Screen grounding listing
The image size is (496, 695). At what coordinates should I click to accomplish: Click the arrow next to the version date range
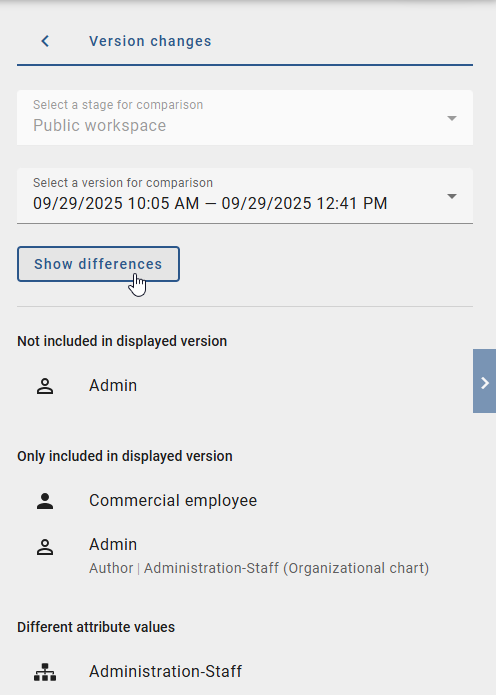[x=452, y=196]
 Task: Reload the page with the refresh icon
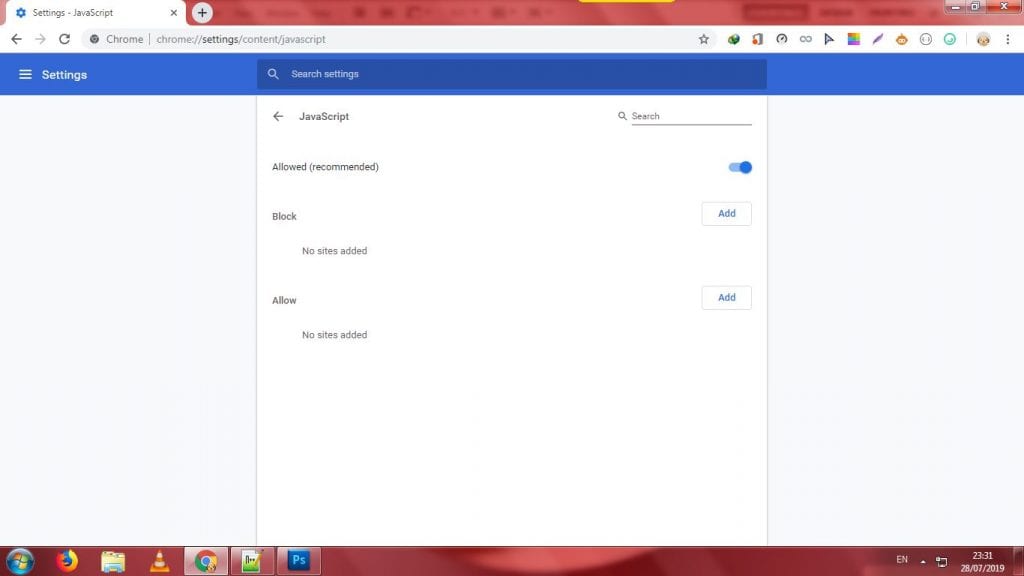(x=64, y=39)
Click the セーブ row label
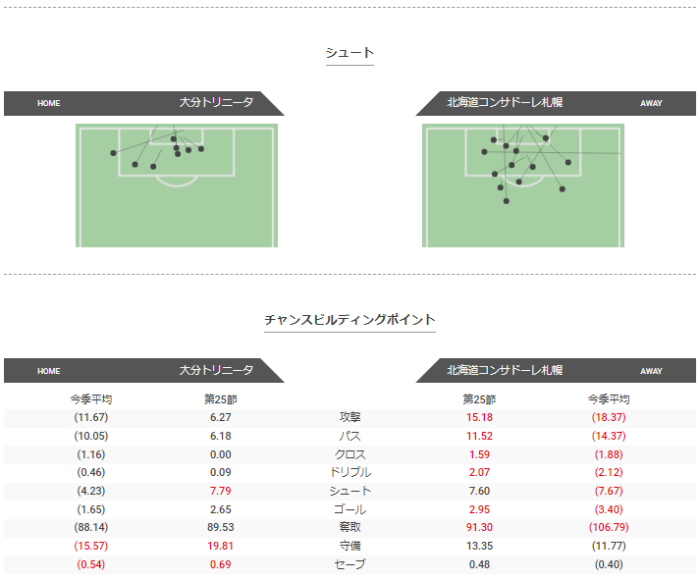 pyautogui.click(x=350, y=564)
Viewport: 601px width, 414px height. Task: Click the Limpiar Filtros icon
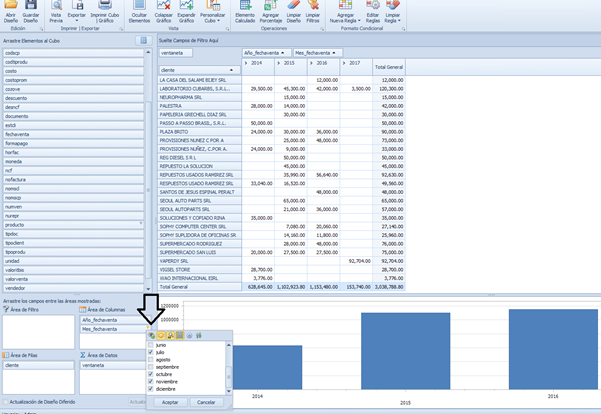[312, 10]
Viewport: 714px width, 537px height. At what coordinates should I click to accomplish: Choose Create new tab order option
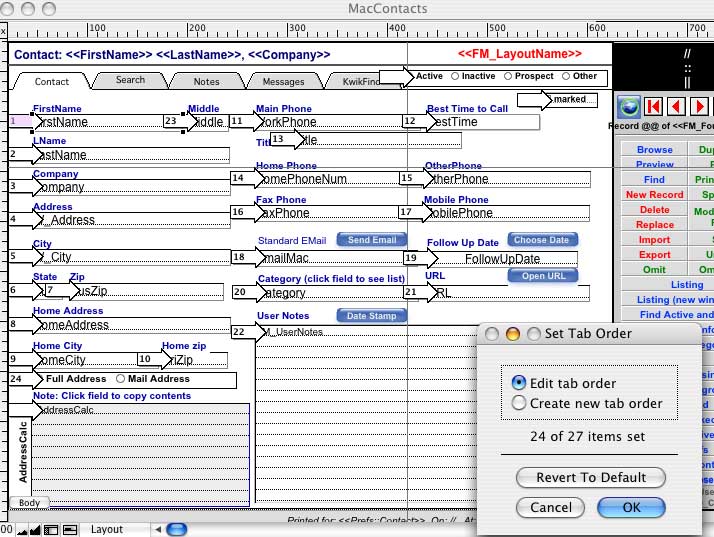click(x=518, y=403)
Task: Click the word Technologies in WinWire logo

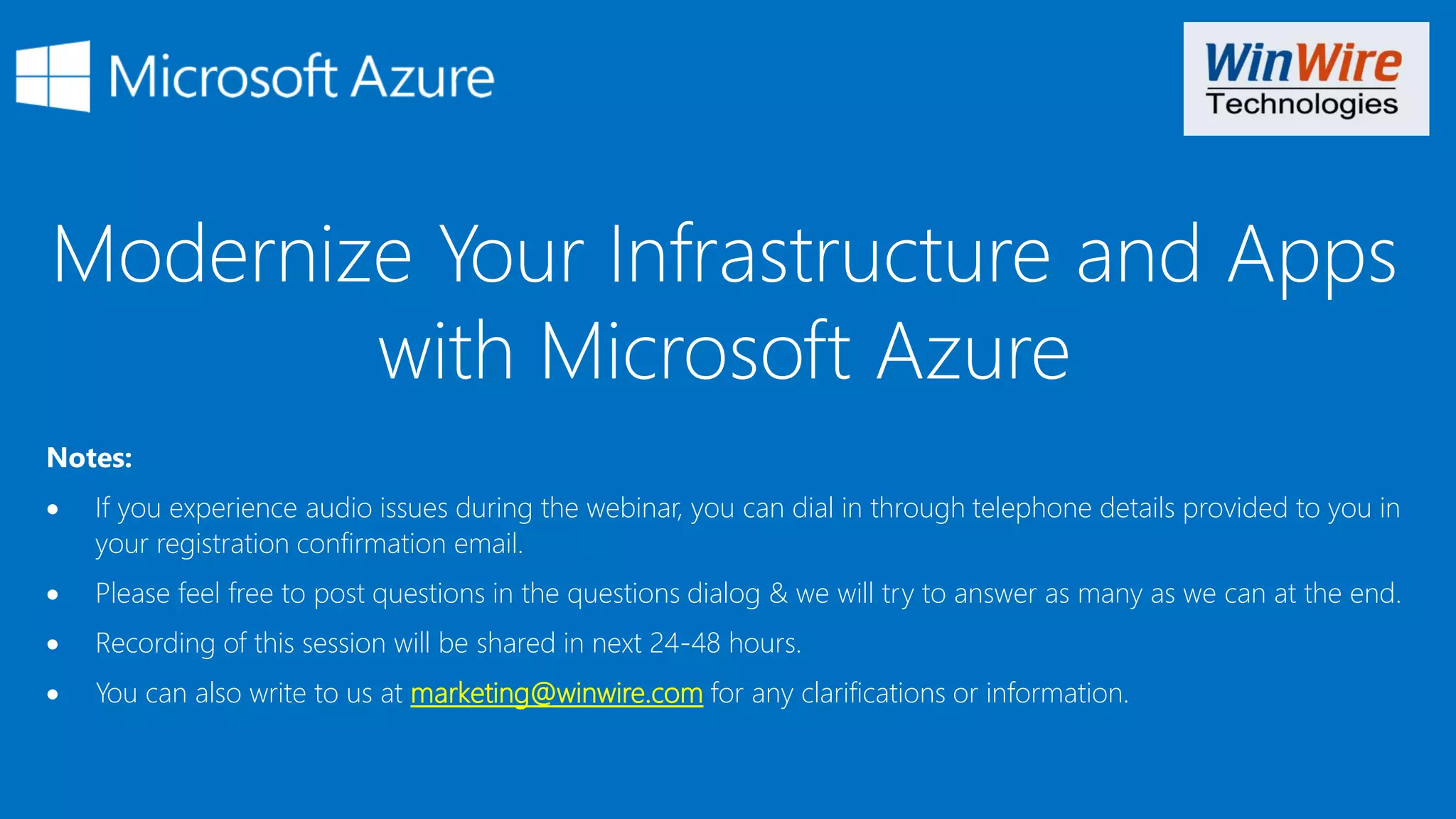Action: pos(1302,105)
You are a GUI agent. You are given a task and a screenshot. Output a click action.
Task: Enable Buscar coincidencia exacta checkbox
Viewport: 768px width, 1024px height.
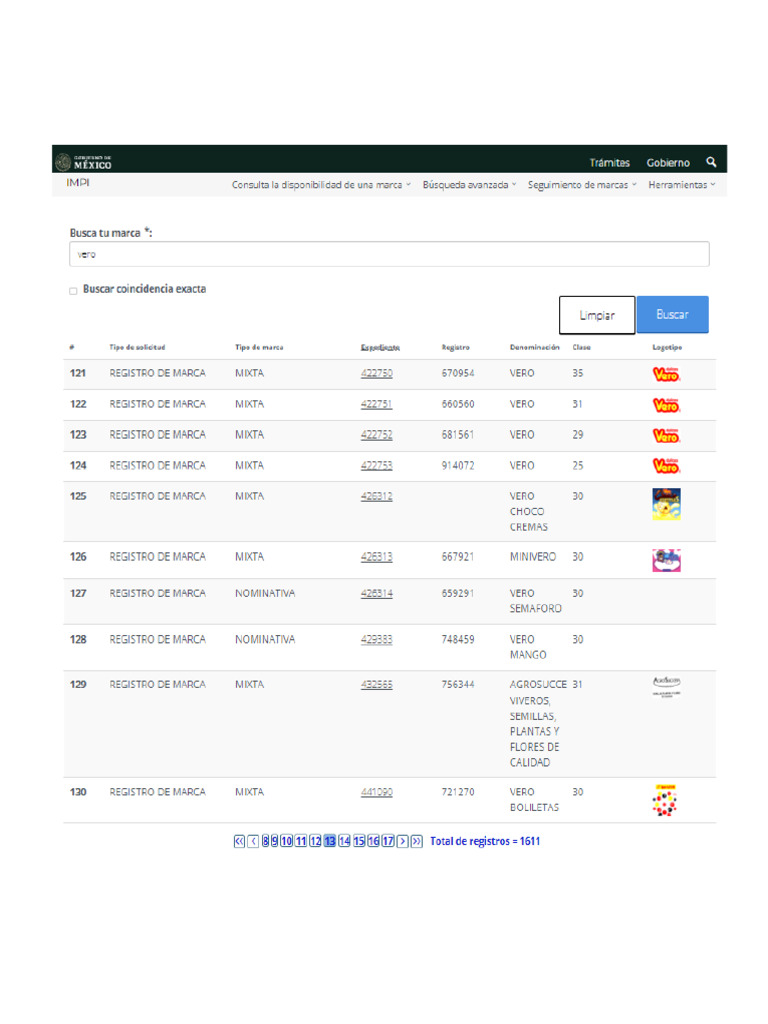pyautogui.click(x=73, y=291)
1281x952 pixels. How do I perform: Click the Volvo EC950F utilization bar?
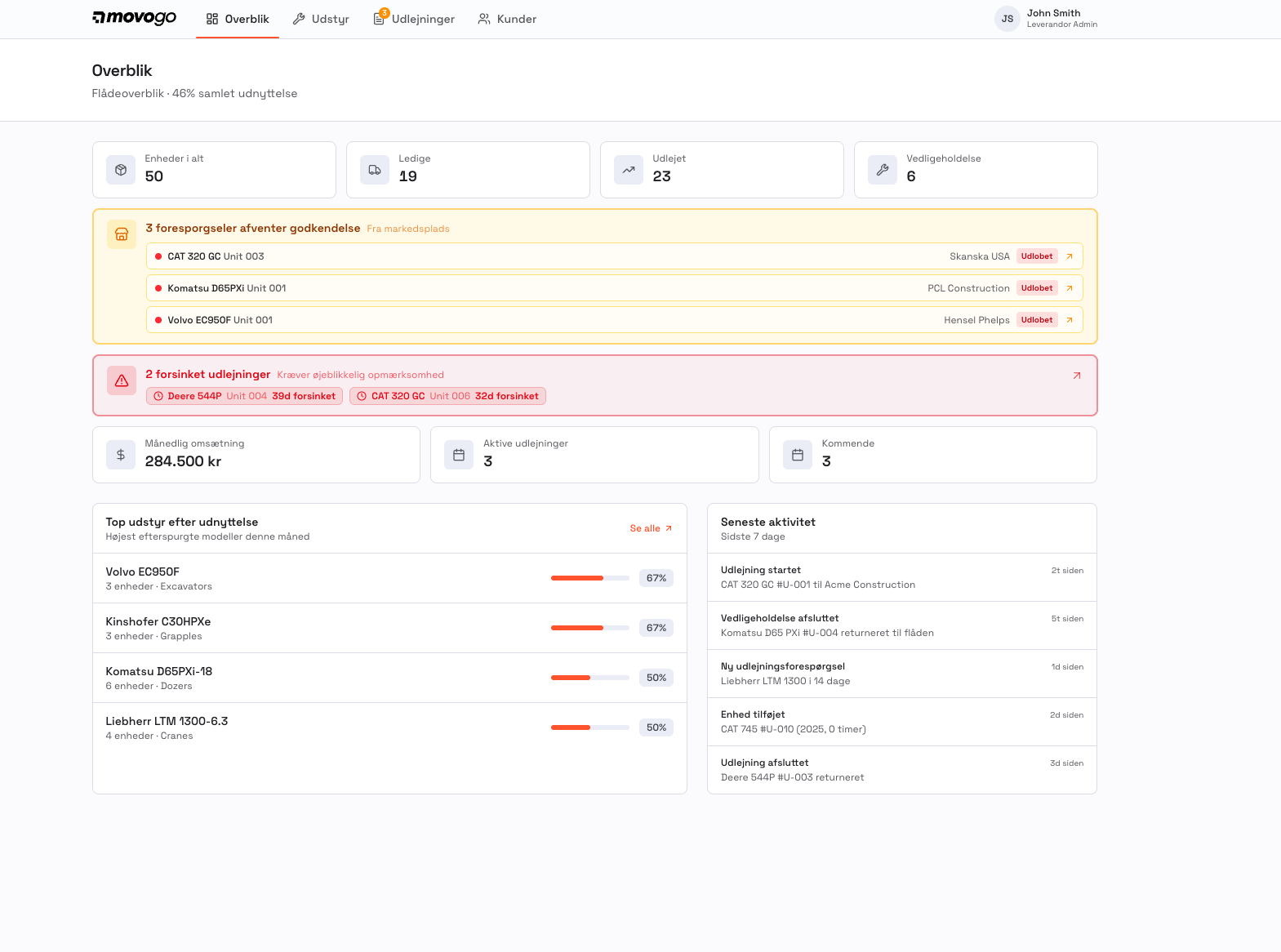589,578
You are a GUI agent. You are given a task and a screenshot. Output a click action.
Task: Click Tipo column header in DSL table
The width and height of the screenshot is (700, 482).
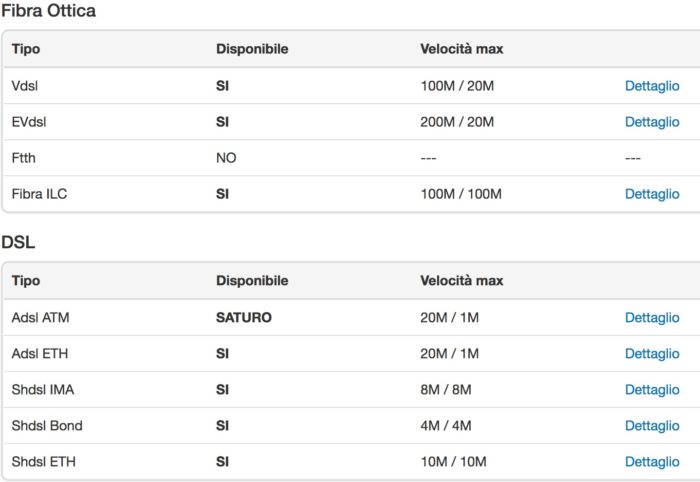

▶ TASK GOAL: Rescale the listing above: write out all of its lines again, requests included, with every click coordinate in the answers multiplied by 1.9 and rounded to the nearest whole number, halves rounding up. Leave the pictures out of your answer.

▶ EXERCISE SOLUTION:
The image size is (496, 695). At what coordinates should I click to accomplish: Click the arrow next to the version date range
[x=859, y=372]
 Task: Reload the page with the refresh icon
(x=122, y=74)
Click the セーブ row label
 pyautogui.click(x=665, y=1072)
Viewport: 601px width, 414px height. Task: Click the Limpiar Filtros icon
[593, 19]
Viewport: 714px width, 537px height. At what coordinates should I click to accomplish: Choose Create new tab order option
click(x=984, y=766)
Task: Click the word Technologies in WinWire logo

Action: pos(2474,200)
You are a GUI agent. You are given a task and a screenshot. Output a click action.
Task: Enable Buscar coincidencia exacta checkbox
Viewport: 768px width, 1024px height.
pyautogui.click(x=139, y=553)
1281x952 pixels. How do I perform: Click the Volvo EC950F utilization bar?
1119,1098
You are a GUI agent. You are given a task and a screenshot. Output a click action.
Task: Click Tipo column header in DSL table
The width and height of the screenshot is (700, 482).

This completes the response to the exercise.